Selasa, 12 April 2011

Tujuan hukum pidana

Tujuan hukum pidana memberi system dalam bahan-bahan yang banyak dari hukum: azas-azas dihubungkan satu sama lain sehingga dapat dimasukkan dalam satu system. Penyelidikan secara demikian adalah dogmatis yuridis. Peninjauan bahan-bahan hukum pidana terutama dilakukan dari sudut pertanggung jawaban manusia tentang perbuatan yang dapat dihukum. [1]
Pada prinsipnya sesuai dengan sifat hukum pidana sebagai hukum public tujuan pokok diadakannya hukum pidana ialah melindungi kepentingan –kepentingan masyarakat sebagai suatu kolektiviteit dari perbuatan-perbuatan yang mengancamnya atau bahkan merugikannya baik itu datang dari perseorangan maupun kelompok orang (suatu organisasi). Berbagai kepentingan bersifat kemasyarakatan tersebut antara lain ialah ketentraman, ketenangan dan ketertiban dalam kehidupan masyarakat.[2] Salah satu kesimpulan dari seminar kriminologi ke-3 1976 di Semarang antara lain, hukum pidana hendaknya dipertahankan sebagai salah satu sarana untuk social defense yaitu untuk perlindungan masyarakat.[3]

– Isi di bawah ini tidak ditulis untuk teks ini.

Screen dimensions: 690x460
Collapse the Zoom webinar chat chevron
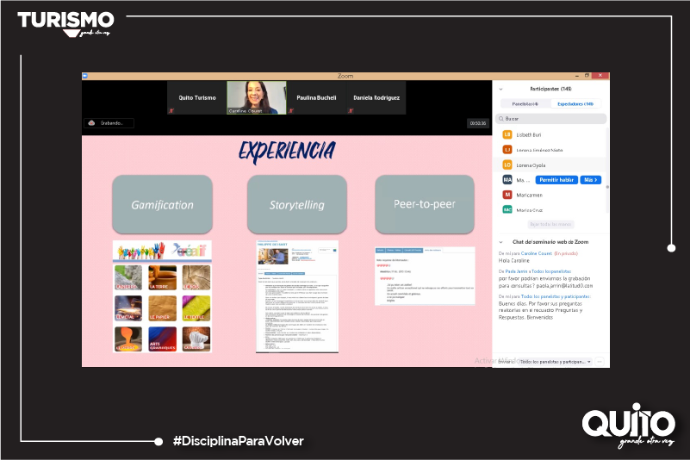point(500,242)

Namun demikian, dalam perspektif Barat yang kehidupan bersamannya lebih didasarkan pada paham-paham seperti individualisme dan liberalisme. Konsep tentang tujuan diadakannya hukum pidana agaknya cenderung diorientasikan untuk memberikan perlindungan terhadap berbagai macam kepentingan warga Negara secara individu dari kesewenang-wenangan penguasa. Konsep demikian antara lain dapat ditelusuri melalui berbagai pemikiran barat khususnya yang terkait dengan gagasan tentang azas legalitas. Sementara itu, ada pula pemikiran yang menggabungkan secara sekaligus dua tujuan diadakannya hukum pidana yang telah disebutkan diatas. Sehingga konsepnya menjadi bahwa hukum pidana diadakan tujuannya adalah disamping untuk melindungi kepentingan-kepentingan yang bersifat kemasyarakatan, sekaligus (secara implisit) juga melindungi kepentingan-kepentingan yang bersifat perseorangan.[4]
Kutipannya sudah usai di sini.